Seit die "Psychotherapie-Verordnung" mit Beginn diesen Jahres in Kraft ist, werden die beiden Bereiche Psychiatrie und Psychotherapie, die in der modernen psychiatrischen Lehre sinnvoller Weise zunehmend als zusammengehörig verstanden werden und zusammenwachsen, durch politischen Willen wieder aufgesplittert. Damit wird die inhaltliche Bedeutung des kombinierten Facharzttitels "Psychiatrie und Psychotherapie" ignoriert und gleichzeitig dem Machtanspruch einzelner therapeutischer Schulen entgegen den Erkenntnissen der Wirksamkeitsforschung erneut Auftrieb gegeben.
Dabei weiss jeder, der mit der Behandlung psychischer Störungen befasst ist: Eine fachgerechte therapeutische Behandlung besteht in einer Synthese von psychotherapeutischen mit psychiatrischen Elementen. Die Gewichtung ist von Patient zu Patient verschieden, je nach Anliegen und nach Eignung des Patienten. Es handelt sich aber im grunde immer um eine (integrierte) psychiatrisch-psychotherapeutische Behandlung.

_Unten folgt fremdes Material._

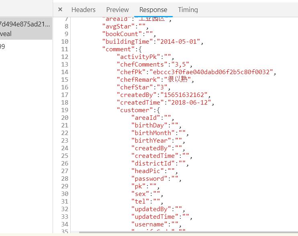Screen dimensions: 298x236
Task: Open the Preview tab
Action: point(117,10)
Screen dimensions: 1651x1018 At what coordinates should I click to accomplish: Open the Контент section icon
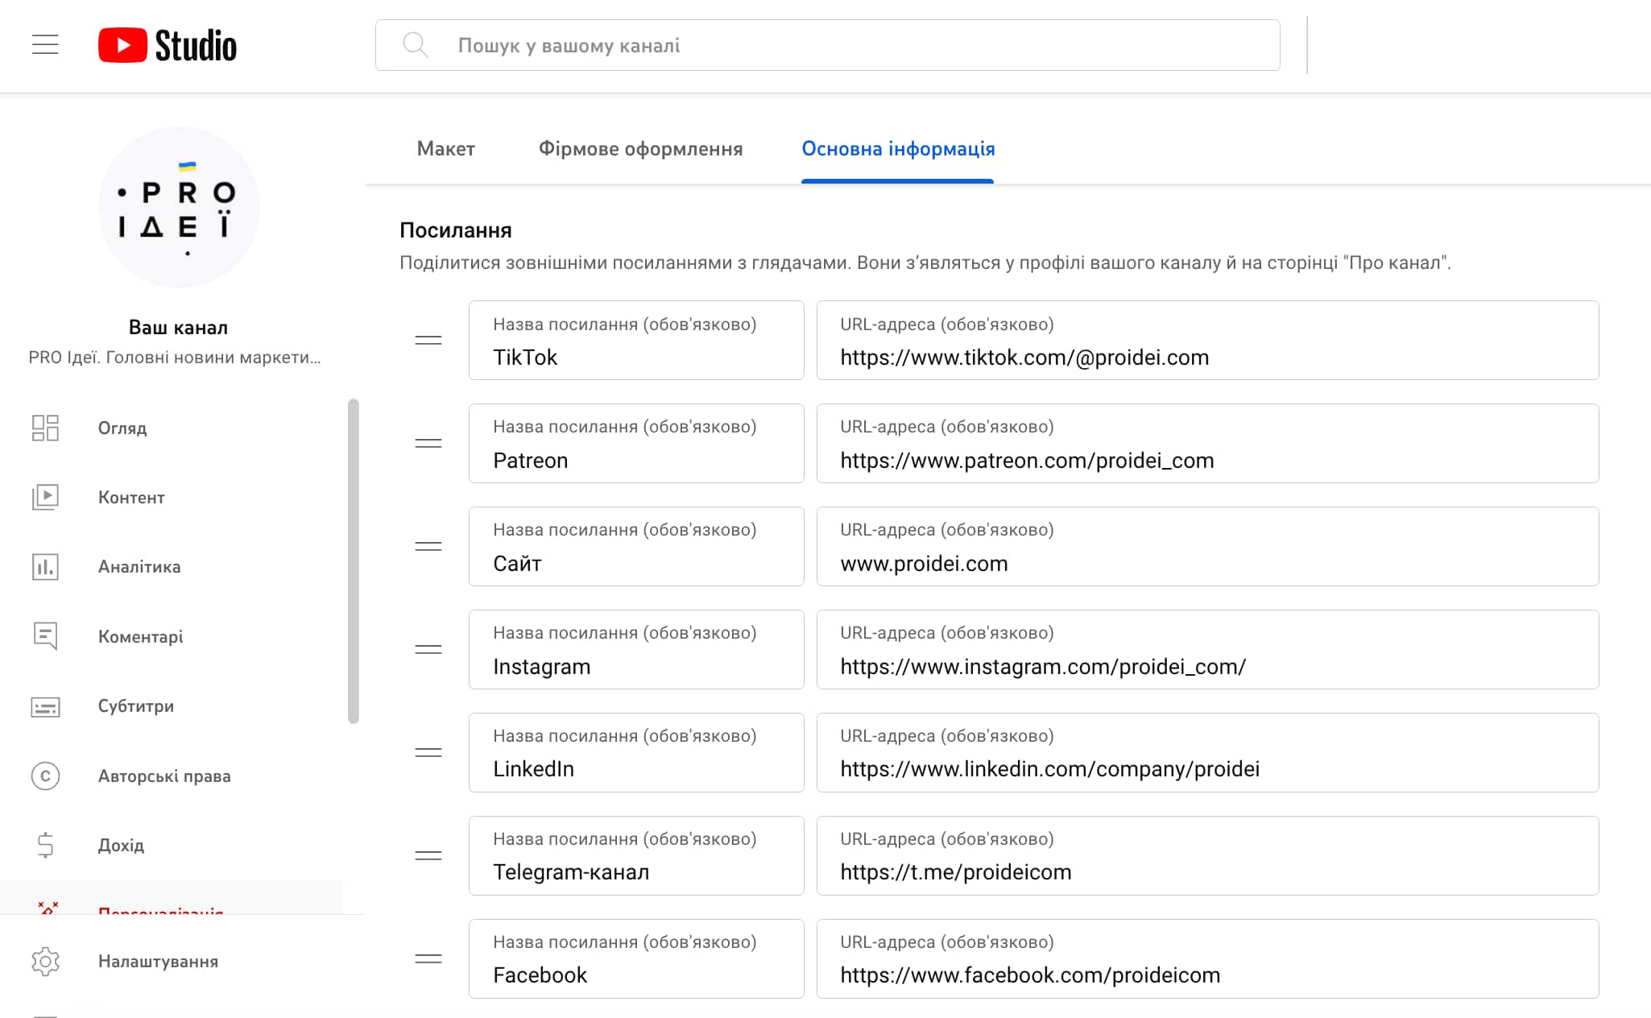[45, 497]
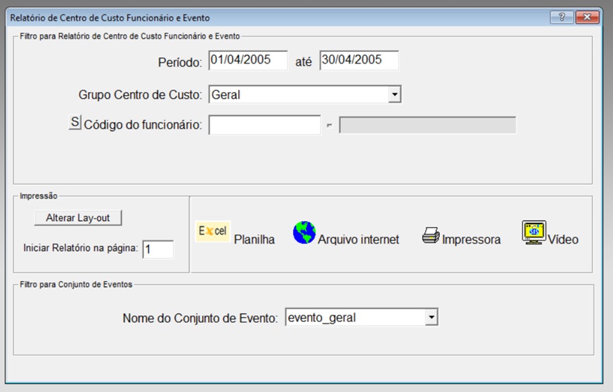Click the greyed employee name field
Screen dimensions: 613x392
pyautogui.click(x=427, y=125)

Die Durchführung einer "Psychotherapie" ohne medizinische Relevanz ist keine ärztliche Aufgabe und gehörte auch bisher nicht zum Erstattungskatalog der Krankenkasse. Man nennt solche nicht-medizinischen Leistungen, die durchaus sinnvoll sein können, aber keine Heilbehandlung darstellen, entsprechend auch nicht Psychotherapie sondern je nach Ziel und Methode "Selbsterfahrung", "Coaching", "Lebenshilfe", "psychologische Beratung" etc..
Für die Unterscheidung zwischen medizinischer Psychotherapie und den nicht-medizinischen Verfahren kann die neue "Psychotherapie-Verordnung" wohl kaum beitragen. Sie bringt aber jeden Psychiater in Schwierigkeiten zu deklarieren, ob es sich bei einer Behandlung nun explizit um eine "Psychotherapie" handelt oder nicht. Im Grunde ist diese Unterscheidung gar nicht sauber durchzuführen, solange man sich im medizinischen Terrain bewegt. Vertrauensärzte werden durch diese Verordnung zudem in die Verlegenheit gebracht, Entscheidungen zu treffen, zu denen sie fachlich u. U. gar nicht qualifiziert sind.